Exercise aim>
The answer must consist of the entries, copied exactly and in full.
════
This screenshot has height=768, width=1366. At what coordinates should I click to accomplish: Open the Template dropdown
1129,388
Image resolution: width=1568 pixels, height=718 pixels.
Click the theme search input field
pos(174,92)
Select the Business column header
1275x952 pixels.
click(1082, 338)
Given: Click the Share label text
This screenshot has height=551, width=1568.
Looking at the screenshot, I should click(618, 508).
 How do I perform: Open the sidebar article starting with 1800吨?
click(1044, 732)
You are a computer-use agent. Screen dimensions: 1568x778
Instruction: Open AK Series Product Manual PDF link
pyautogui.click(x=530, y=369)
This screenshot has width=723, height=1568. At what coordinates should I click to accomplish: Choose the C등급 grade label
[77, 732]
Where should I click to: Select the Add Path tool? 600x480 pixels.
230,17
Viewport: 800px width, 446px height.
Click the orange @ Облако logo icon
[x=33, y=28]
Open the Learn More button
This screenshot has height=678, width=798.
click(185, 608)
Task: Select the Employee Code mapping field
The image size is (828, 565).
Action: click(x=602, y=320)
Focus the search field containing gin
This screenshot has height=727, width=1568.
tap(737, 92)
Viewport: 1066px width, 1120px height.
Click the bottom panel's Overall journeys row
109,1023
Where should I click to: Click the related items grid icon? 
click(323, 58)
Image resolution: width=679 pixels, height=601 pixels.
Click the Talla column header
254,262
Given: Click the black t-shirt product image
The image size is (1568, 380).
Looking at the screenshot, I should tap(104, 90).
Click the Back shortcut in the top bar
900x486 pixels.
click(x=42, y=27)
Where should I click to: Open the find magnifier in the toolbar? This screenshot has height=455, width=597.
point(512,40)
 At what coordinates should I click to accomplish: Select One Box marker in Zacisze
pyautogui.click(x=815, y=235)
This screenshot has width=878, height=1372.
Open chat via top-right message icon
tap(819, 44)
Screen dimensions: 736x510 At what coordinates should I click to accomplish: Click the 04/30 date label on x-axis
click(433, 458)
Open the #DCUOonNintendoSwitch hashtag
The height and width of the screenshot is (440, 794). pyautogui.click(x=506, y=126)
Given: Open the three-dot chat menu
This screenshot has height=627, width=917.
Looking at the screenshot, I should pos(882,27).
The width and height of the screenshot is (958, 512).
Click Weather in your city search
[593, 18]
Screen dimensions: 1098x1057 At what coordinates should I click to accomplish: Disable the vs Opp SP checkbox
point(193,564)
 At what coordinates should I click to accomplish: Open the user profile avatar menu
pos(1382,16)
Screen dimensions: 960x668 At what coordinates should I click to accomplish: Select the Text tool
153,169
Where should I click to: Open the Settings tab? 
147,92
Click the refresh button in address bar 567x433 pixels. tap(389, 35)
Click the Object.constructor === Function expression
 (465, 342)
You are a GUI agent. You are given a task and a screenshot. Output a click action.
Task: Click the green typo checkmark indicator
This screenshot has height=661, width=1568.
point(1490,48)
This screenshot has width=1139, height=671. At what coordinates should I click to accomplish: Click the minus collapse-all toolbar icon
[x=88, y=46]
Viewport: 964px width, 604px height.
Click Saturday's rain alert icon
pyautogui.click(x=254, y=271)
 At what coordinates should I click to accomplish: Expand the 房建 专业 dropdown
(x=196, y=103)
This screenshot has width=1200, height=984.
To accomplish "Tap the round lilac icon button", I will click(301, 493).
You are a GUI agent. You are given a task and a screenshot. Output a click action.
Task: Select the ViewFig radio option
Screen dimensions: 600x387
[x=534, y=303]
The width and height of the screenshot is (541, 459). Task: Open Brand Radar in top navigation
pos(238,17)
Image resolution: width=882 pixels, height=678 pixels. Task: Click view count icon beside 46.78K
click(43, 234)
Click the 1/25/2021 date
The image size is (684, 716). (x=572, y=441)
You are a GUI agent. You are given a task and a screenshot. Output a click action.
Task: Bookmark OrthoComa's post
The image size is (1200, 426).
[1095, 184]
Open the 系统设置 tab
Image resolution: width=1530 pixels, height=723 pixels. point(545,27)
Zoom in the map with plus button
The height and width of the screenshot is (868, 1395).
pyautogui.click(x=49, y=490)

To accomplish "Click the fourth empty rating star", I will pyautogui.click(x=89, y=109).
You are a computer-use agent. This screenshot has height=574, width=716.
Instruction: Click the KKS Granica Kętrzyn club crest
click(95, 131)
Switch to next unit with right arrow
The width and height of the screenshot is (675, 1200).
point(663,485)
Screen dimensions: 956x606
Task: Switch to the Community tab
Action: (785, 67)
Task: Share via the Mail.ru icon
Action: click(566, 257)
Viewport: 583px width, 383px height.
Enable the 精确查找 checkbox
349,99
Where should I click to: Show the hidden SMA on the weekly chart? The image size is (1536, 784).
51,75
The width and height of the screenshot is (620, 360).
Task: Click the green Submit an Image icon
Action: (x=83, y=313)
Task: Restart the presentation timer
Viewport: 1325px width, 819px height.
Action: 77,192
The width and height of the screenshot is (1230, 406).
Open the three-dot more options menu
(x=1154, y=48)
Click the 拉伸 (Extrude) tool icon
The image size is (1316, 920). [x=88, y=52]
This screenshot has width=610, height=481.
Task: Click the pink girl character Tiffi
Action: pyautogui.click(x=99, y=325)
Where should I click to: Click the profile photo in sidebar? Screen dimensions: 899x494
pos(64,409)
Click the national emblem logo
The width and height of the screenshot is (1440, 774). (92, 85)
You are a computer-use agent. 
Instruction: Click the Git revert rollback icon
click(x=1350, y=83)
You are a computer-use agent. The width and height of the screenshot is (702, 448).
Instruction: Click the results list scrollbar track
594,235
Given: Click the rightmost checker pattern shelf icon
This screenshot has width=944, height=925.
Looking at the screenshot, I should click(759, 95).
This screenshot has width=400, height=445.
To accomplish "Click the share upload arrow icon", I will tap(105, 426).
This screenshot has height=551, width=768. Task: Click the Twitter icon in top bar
════
Output>
This screenshot has height=768, width=1366. At what coordinates should I click to accomplish: Open the Template dropdown
1129,388
Image resolution: width=1568 pixels, height=718 pixels.
Click the theme search input field
pos(174,92)
Select the Business column header
1275x952 pixels.
click(1082, 338)
Given: Click the Share label text
This screenshot has height=551, width=1568.
Looking at the screenshot, I should click(618, 508).
 How do I perform: Open the sidebar article starting with 1800吨?
click(1044, 732)
You are a computer-use agent. Screen dimensions: 1568x778
Instruction: Open AK Series Product Manual PDF link
pyautogui.click(x=530, y=369)
This screenshot has width=723, height=1568. At what coordinates should I click to accomplish: Choose the C등급 grade label
[77, 732]
Where should I click to: Select the Add Path tool? 600x480 pixels.
230,17
Viewport: 800px width, 446px height.
Click the orange @ Облако logo icon
[x=33, y=28]
Open the Learn More button
This screenshot has height=678, width=798.
click(185, 608)
Task: Select the Employee Code mapping field
The image size is (828, 565).
Action: click(x=602, y=320)
Focus the search field containing gin
This screenshot has height=727, width=1568.
tap(737, 92)
Viewport: 1066px width, 1120px height.
Click the bottom panel's Overall journeys row
109,1023
Where should I click to: Click the related items grid icon? 
click(323, 58)
Image resolution: width=679 pixels, height=601 pixels.
Click the Talla column header
254,262
Given: Click the black t-shirt product image
The image size is (1568, 380).
Looking at the screenshot, I should tap(104, 90).
Click the Back shortcut in the top bar
900x486 pixels.
click(x=42, y=27)
Where should I click to: Open the find magnifier in the toolbar? This screenshot has height=455, width=597.
point(512,40)
 At what coordinates should I click to accomplish: Select One Box marker in Zacisze
pyautogui.click(x=815, y=235)
This screenshot has width=878, height=1372.
Open chat via top-right message icon
tap(819, 44)
Screen dimensions: 736x510 At what coordinates should I click to accomplish: Click the 04/30 date label on x-axis
click(433, 458)
Open the #DCUOonNintendoSwitch hashtag
The height and width of the screenshot is (440, 794). pyautogui.click(x=506, y=126)
Given: Open the three-dot chat menu
This screenshot has height=627, width=917.
Looking at the screenshot, I should pos(882,27).
The width and height of the screenshot is (958, 512).
Click Weather in your city search
[593, 18]
Screen dimensions: 1098x1057 At what coordinates should I click to accomplish: Disable the vs Opp SP checkbox
point(193,564)
 At what coordinates should I click to accomplish: Open the user profile avatar menu
pos(1382,16)
Screen dimensions: 960x668 At what coordinates should I click to accomplish: Select the Text tool
153,169
Where should I click to: Open the Settings tab? 
147,92
Click the refresh button in address bar 567x433 pixels. tap(389, 35)
Click the Object.constructor === Function expression
 (465, 342)
You are a GUI agent. You are given a task and a screenshot. Output a click action.
Task: Click the green typo checkmark indicator
This screenshot has height=661, width=1568.
point(1490,48)
This screenshot has width=1139, height=671. At what coordinates should I click to accomplish: Click the minus collapse-all toolbar icon
[x=88, y=46]
Viewport: 964px width, 604px height.
Click Saturday's rain alert icon
pyautogui.click(x=254, y=271)
 At what coordinates should I click to accomplish: Expand the 房建 专业 dropdown
(x=196, y=103)
This screenshot has width=1200, height=984.
To accomplish "Tap the round lilac icon button", I will click(301, 493).
You are a GUI agent. You are given a task and a screenshot. Output a click action.
Task: Select the ViewFig radio option
Screen dimensions: 600x387
[x=534, y=303]
The width and height of the screenshot is (541, 459). Task: Open Brand Radar in top navigation
pos(238,17)
Image resolution: width=882 pixels, height=678 pixels. Task: Click view count icon beside 46.78K
click(43, 234)
Click the 1/25/2021 date
The image size is (684, 716). (x=572, y=441)
You are a GUI agent. You are given a task and a screenshot. Output a click action.
Task: Bookmark OrthoComa's post
The image size is (1200, 426).
[1095, 184]
Open the 系统设置 tab
Image resolution: width=1530 pixels, height=723 pixels. point(545,27)
Zoom in the map with plus button
The height and width of the screenshot is (868, 1395).
pyautogui.click(x=49, y=490)

To accomplish "Click the fourth empty rating star", I will pyautogui.click(x=89, y=109).
You are a computer-use agent. This screenshot has height=574, width=716.
Instruction: Click the KKS Granica Kętrzyn club crest
click(95, 131)
Switch to next unit with right arrow
The width and height of the screenshot is (675, 1200).
point(663,485)
Screen dimensions: 956x606
Task: Switch to the Community tab
Action: (785, 67)
Task: Share via the Mail.ru icon
Action: click(566, 257)
Viewport: 583px width, 383px height.
Enable the 精确查找 checkbox
349,99
Where should I click to: Show the hidden SMA on the weekly chart? The image size is (1536, 784).
51,75
The width and height of the screenshot is (620, 360).
Task: Click the green Submit an Image icon
Action: (x=83, y=313)
Task: Restart the presentation timer
Viewport: 1325px width, 819px height.
Action: 77,192
The width and height of the screenshot is (1230, 406).
Open the three-dot more options menu
(x=1154, y=48)
Click the 拉伸 (Extrude) tool icon
The image size is (1316, 920). [x=88, y=52]
This screenshot has width=610, height=481.
Task: Click the pink girl character Tiffi
Action: pyautogui.click(x=99, y=325)
Where should I click to: Click the profile photo in sidebar? Screen dimensions: 899x494
pos(64,409)
Click the national emblem logo
The width and height of the screenshot is (1440, 774). (92, 85)
You are a computer-use agent. 
Instruction: Click the Git revert rollback icon
click(x=1350, y=83)
You are a computer-use agent. The width and height of the screenshot is (702, 448).
Instruction: Click the results list scrollbar track
594,235
Given: Click the rightmost checker pattern shelf icon
This screenshot has width=944, height=925.
Looking at the screenshot, I should click(759, 95).
This screenshot has width=400, height=445.
To accomplish "Click the share upload arrow icon", I will tap(105, 426).
This screenshot has height=551, width=768. Task: Click the Twitter icon in top bar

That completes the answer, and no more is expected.